As an undocumented worker, there’s always a fear of getting hurt on the job. One, because you’re not entitled to insurance benefits, so there’s the worry about the cost. Then there’s the risk of being discovered without papers and getting deported.
When I was working for a roofing company, I had to lift heavy buckets of trash on a daily basis, which eventually caused me to develop carpal tunnel syndrome. It got so bad that I had to have a minor procedure to alleviate the discomfort and pain. The whole idea of walking into a hospital or a clinic was terrifying to me, not just because I didn’t know the cost but because I didn’t want to jeopardize my stay in the U.S. One of my relatives recommended a nearby hospital that offered a low-cost program and did not inquire about people’s immigration status. I signed up for the program and was able to get the help I needed without disclosing that I was undocumented. I now know that a patient’s personal information is protected under HIPAA, regardless of where the person is from.
In my time in the United States, I’ve witnessed people crack jokes about undocumented workers being hauled off in ICE raids, like the recent ones that took place at the chicken processing plant in Mississippi. When I was working in construction in New York, one of my white bosses knocked on the door where I was working and said, “This is ‘la migra’” (slang for ICE) to be funny. What happened to those people detained in the raids could have happened to us at any moment. The fear of being caught and deported is real and is not funny.
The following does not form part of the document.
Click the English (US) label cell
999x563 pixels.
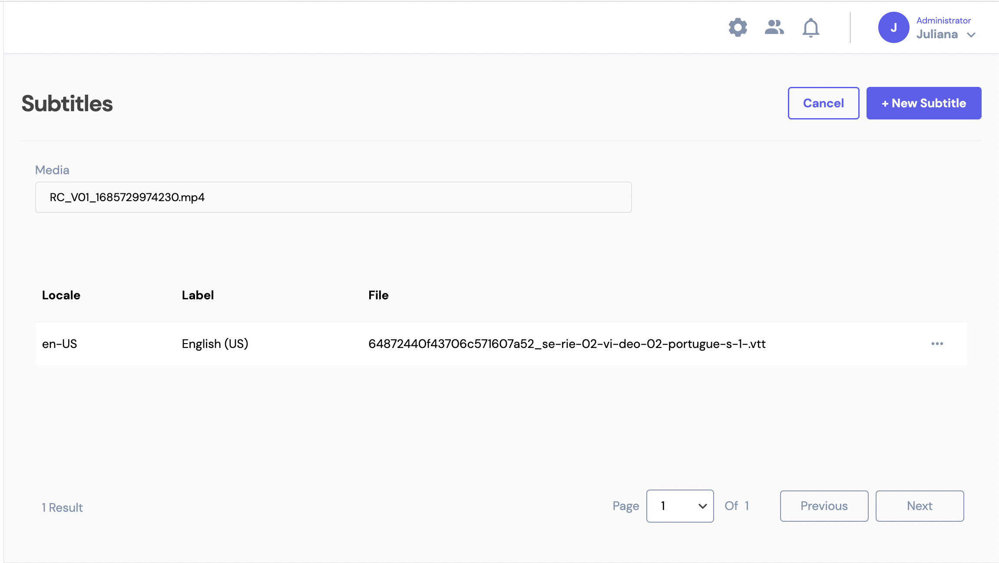coord(215,343)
There is a belief, popularized by Trump and his supporters, that people like me are here to steal American jobs. I don’t want to be ungrateful or throw anyone under the bus, but in my case, my employers either knew my status or didn’t ask. They didn’t fire someone to offer me a job — they were in need of workers. I never took anyone’s job.
Immigrants aren’t the problem. There’s a demand for labor, and we come here to meet the need. That’s why this country needs comprehensive immigration reform to fix the problem.
I am grateful that as an undocumented worker I met amazing people who are caring and hardworking and who I can now call my friends. I am grateful to all my family who supported me each step of the way, to the good bosses I had who made me feel appreciated, and for all the jobs I had where I was able to learn new skills that are to this day so useful.
After four years of being undocumented, I was able to gain legal status in the U.S. by marrying my wife — who is a citizen ― graduate from college, and start working in the hospitality and tourism industries and in operations for a tech startup. Now that I have a college degree and I’m also a citizen, I’ve been able to work for globally recognized entities, the 9/11 Memorial Museum, One World Observatory, Holiday Inn, the New York City Marathon, Heal and more ― all places where my skills and language abilities have been valued and where I’ve been able to grow and lead teams.
Two years ago, when I was at the ceremony to become a U.S. citizen, I was overcome with feelings — happiness, relief, optimism, and, at the same time, sadness for all my fellow undocumented peers who also deserve to be in this country, out of the shadows and living free of fear, but have not yet been given a path.
José Mendoza has had many careers: dishwasher, construction worker, hospitality and tourism professional, and startup operations manager. When he’s not working, he enjoys traveling, making pupusas and running.